Permettez-moi de vous citer les chiffres. L’année dernière, sur territoire français, le groupe Unilever a réalisé un chiffre d’affaires de 220 millions d’euros et a dégagé un bénéfice de 22 millions d’euros. Il paye, pour ces trois sites, 250 000 euros de taxe professionnelle, chiffre qui n’a d’ailleurs pas augmenté depuis trois ans puisque, grâce aux décrets qui ont été pris, il a bénéficié d’un écrêtement de 185 000 euros.
Mettre les régions au pilori alors qu’on leur demande plus et qu’on leur donne moins appelle de ma part quelques observations.

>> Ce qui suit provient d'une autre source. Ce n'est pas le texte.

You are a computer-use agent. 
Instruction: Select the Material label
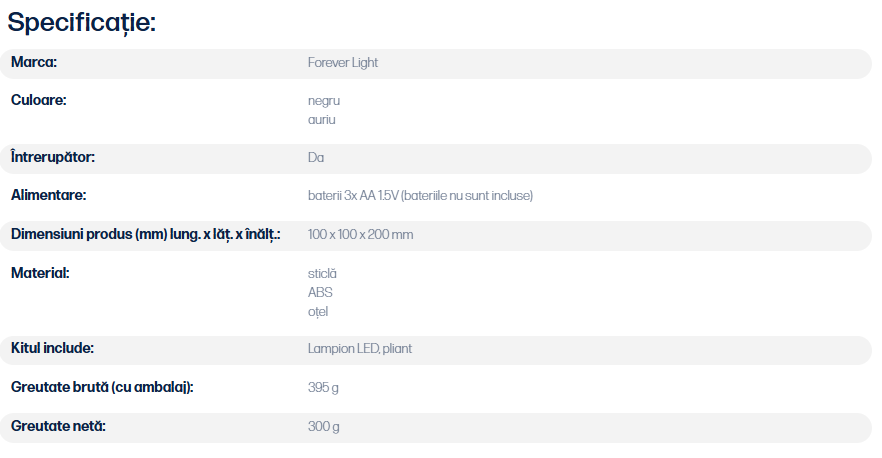(x=40, y=273)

On nous présente un projet d’asphyxie. Asphyxie des collectivités en général, car il supprime la référence à la croissance du PIB pour le calcul de la DGF. Asphyxie des régions en particulier, car il gèle l’évolution de la dotation décentralisée régionale pour la formation professionnelle et l’apprentissage, ou DDRFPA, et surtout, il gèle l’évolution de la dotation générale de décentralisation, ou DGD, réceptacle d’une partie des dotations pour les TER et de certains transferts de l’acte II de la décentralisation. Permettez-moi, madame la ministre, de vous en donner l’illustration par quelques exemples chiffrés.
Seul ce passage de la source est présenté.